Imminent change to the UK capital gains tax regime – will it affect you?

Imminent change to the UK capital gains tax regime – will it affect you?

Important changes to capital gains tax come into force on 6 April 2020 which affect home owners and owners of second or holiday homes.

In this article we look at what these changes are and how they could cause unexpected difficulties for home owners.

Private residence relief

In general, capital gains tax is not payable on the increase in value of a property when you sell your only or main residence, because of a very valuable tax relief known as 'Private Residence Relief'. This relief can apply even if you have not lived in the property for the whole time that you've owned it, although the relief may not then fully apply. There has always been a grace period to allow you time to sell your home without having to pay tax, but this has decreased from the final 3 years of ownership to the final 18 months and the bad news is that with effect from 6 April 2020, this grace period will be reduced even further to 9 months. This is despite the fact that in a Government consultation, most people considered this 9 month period as too short, especially in the current UK property market.

Lettings relief

There is another relief, known as 'Lettings Relief', which can also apply to the sale of a property which qualifies for Private Residence Relief. This relief applies where you have let your principal private residence during your period of ownership. The relief can exempt a gain relating to a period of letting up to a maximum of £40,000 per individual, or £80,000 for married couples. With effect from 6 April 2020, lettings relief will only apply if the owner is also in occupation during the letting, which will mean that a huge number of people who would have benefitted from lettings relief, will no longer get this relief on a sale of their property. The impact is immediate, in the sense that the draft legislation will not permit lettings relief for any period prior to 6 April 2020 where the seller was not in occupation. It is therefore being referred to as 'cliff-edge' change!

Case study

Mr and Mrs Palmer purchased their first home as a couple on 5 April 1995 for £80,000. They lived in the property for 15 years and then, as their financial circumstances improved, in 2010 they decided to move into a bigger home. Initially they intended to sell their existing home, but after a lack of viewings they decided to let it instead. The property remained let from 2010 until they decided to sell the property in 2020 to fund the purchase of a holiday home in Spain.

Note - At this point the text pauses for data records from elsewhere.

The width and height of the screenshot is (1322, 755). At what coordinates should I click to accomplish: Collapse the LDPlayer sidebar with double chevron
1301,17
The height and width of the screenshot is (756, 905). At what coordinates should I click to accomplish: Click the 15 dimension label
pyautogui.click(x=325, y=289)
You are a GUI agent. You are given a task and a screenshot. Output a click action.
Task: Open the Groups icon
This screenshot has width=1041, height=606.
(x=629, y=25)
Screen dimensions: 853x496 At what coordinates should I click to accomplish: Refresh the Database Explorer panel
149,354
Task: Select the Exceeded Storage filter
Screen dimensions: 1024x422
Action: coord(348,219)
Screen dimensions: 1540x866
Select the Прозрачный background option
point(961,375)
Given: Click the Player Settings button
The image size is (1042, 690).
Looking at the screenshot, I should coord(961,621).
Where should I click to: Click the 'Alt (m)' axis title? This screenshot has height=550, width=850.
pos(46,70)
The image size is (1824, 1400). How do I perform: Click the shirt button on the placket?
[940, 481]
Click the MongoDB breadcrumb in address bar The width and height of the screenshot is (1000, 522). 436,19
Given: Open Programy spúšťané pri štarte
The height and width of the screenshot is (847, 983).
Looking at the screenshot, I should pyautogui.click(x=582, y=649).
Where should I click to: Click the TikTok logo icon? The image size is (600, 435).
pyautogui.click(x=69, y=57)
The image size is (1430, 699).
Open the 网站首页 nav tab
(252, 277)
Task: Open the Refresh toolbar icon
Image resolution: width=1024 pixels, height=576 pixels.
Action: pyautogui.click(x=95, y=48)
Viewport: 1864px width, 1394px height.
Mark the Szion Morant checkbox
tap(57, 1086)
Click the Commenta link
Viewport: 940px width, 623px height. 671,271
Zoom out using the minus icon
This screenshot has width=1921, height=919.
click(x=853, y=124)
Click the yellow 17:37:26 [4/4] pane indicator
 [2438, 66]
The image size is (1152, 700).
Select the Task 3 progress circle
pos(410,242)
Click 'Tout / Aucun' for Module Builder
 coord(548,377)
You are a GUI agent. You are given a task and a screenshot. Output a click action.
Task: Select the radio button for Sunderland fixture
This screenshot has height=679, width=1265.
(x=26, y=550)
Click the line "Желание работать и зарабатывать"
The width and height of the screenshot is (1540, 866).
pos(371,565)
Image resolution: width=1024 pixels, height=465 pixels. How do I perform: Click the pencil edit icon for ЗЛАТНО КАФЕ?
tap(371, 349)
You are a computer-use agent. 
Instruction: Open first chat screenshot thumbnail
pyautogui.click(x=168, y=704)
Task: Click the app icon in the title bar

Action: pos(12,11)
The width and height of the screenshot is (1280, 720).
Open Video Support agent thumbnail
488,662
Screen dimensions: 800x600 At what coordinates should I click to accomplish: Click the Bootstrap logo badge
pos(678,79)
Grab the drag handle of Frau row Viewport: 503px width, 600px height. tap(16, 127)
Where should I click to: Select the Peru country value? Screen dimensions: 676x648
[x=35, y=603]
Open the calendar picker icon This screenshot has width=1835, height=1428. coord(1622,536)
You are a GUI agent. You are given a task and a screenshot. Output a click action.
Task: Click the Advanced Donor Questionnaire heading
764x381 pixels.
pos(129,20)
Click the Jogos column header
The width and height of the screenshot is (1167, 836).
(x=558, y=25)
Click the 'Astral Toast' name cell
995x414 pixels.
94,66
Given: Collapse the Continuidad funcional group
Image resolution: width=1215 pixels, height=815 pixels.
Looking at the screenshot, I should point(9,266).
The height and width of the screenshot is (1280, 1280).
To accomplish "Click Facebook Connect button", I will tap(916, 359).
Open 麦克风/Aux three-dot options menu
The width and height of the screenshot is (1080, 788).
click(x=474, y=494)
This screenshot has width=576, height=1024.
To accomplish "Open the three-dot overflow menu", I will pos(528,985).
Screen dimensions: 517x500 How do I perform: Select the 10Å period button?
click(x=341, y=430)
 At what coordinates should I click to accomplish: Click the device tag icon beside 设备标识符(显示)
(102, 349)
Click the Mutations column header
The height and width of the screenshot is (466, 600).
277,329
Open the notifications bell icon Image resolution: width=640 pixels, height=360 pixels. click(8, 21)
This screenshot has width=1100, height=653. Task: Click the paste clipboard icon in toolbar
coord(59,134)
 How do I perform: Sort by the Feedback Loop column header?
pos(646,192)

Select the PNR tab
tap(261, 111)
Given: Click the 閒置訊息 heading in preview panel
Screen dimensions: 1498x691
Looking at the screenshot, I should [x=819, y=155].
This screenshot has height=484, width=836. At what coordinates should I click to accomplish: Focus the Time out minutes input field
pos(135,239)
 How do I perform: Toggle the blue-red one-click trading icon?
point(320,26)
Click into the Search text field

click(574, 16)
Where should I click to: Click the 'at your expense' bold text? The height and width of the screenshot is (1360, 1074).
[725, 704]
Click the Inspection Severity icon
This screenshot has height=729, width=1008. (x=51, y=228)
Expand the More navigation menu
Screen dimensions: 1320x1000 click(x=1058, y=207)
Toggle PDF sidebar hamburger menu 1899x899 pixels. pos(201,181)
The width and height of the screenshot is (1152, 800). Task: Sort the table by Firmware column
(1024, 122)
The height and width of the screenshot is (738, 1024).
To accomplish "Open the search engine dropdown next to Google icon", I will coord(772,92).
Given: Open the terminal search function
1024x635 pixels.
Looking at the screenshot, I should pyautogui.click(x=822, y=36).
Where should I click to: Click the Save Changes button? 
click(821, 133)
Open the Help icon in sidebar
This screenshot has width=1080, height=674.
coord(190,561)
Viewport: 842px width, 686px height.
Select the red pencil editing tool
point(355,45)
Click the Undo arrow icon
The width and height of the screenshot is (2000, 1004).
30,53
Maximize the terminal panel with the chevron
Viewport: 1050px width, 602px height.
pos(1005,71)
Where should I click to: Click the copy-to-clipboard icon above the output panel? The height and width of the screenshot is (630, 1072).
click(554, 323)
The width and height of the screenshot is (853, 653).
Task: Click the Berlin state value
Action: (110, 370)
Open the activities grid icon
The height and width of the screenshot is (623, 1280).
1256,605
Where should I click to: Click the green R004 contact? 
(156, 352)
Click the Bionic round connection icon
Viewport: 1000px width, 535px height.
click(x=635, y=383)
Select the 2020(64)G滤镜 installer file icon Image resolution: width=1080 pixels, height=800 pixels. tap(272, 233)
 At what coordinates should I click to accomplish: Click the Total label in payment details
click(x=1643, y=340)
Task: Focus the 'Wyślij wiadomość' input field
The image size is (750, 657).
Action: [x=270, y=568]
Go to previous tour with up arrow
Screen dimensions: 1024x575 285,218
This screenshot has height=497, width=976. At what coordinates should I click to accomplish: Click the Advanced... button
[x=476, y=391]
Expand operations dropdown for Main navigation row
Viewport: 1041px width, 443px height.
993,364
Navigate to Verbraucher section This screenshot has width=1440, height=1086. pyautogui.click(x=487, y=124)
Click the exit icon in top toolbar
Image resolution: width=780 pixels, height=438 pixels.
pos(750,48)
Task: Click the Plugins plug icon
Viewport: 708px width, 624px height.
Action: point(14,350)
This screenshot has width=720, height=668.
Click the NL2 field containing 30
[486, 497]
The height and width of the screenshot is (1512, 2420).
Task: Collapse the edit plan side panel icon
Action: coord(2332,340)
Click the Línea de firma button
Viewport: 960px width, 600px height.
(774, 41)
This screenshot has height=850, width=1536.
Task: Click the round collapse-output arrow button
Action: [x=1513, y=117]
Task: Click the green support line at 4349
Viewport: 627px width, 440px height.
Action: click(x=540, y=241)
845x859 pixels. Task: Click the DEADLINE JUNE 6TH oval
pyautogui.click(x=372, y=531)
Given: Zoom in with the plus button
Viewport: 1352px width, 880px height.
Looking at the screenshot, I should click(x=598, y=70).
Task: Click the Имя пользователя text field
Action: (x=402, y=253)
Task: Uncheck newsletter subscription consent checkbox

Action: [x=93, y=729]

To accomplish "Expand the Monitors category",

The following calculations demonstrate the position pre and post 6 April 2020, illustrating that the a significantly bigger CGT bill (£25,088) is payable in a much shorter period. For simplicity, the calculations assume that they are higher rate taxpayers and have used their full annual CGT exemptions.

 

Disposal date

 
 

05-Apr-2020

06-Apr-2020

Sale proceeds (net of costs)

400,000

400,000

Less: Purchase price

(80,000)

(80,000)

Gross gain before relief

320,000

320,000

PPR relief:

 

  • Lived in the property until 5 April 2010 - 15 years

(192,000)

(192,000)
  • Final 18 months deemed occupation
(19,200)

 

  • Final 9 months deemed occupation
 

(9,600)

Lettings relief

(80,000)

(0)

Gain liable to tax

28,800

118,400

Capital gains tax at 28%

8,064

33,152

Liability due for payment

31 January 2021

30 days from exchange of contracts. 

Change of plan?

So what can you do if this applies to you? 

If you are thinking about selling your property, then you should bring this forward, if possible, but contracts would need to be exchanged on or before 5 April 2020 as it is the date of exchange (not completion) which is important for CGT.

If that is not possible, you may have other assets, for example investments standing at a loss, in which case if you sell such assets first, those losses will be available to offset the gain on your residence.

The new tax reporting and payment regime

Currently if you sell a UK residential property you have to report the gain in your annual tax return and pay any tax due, no later than 10 months after the end of the relevant tax year. Under the new regime which applies from 6 April 2020, you will have to complete a 'residential property return' and pay any tax within 30 days of completion, which doesn't give much time to get your house in order. Where the property has always been occupied as your main residence it won't be necessary to complete a return because full Private Residence Relief will be available. However, a return has to be completed in more complicated cases such as where there are gaps in your occupation of the property, or properties consisting of multiple buildings, or a divorce or separation process. If this applies to you, you should take advice well in advance of any sale.

Whilst the new regime might seem fairly straightforward for most individual homeowners - after all they will have the sale proceeds available to pay the necessary tax, the new regime may not be so straightforward for other owners of property, such as executors, personal representatives and trustees. All this will need to be considered when planning a sale strategy.

The new regime cannot be ignored as there will be penalties for non-compliance and, of course, interest for any late payment. It is hoped therefore that HMRC may apply a light touch to penalties in the early stages of this new regime.

As ever, when it comes to tax, the 'devil is in the detail' and we would urge any individuals to whom these changes might apply to discuss their particular circumstances with a qualified tax advisor.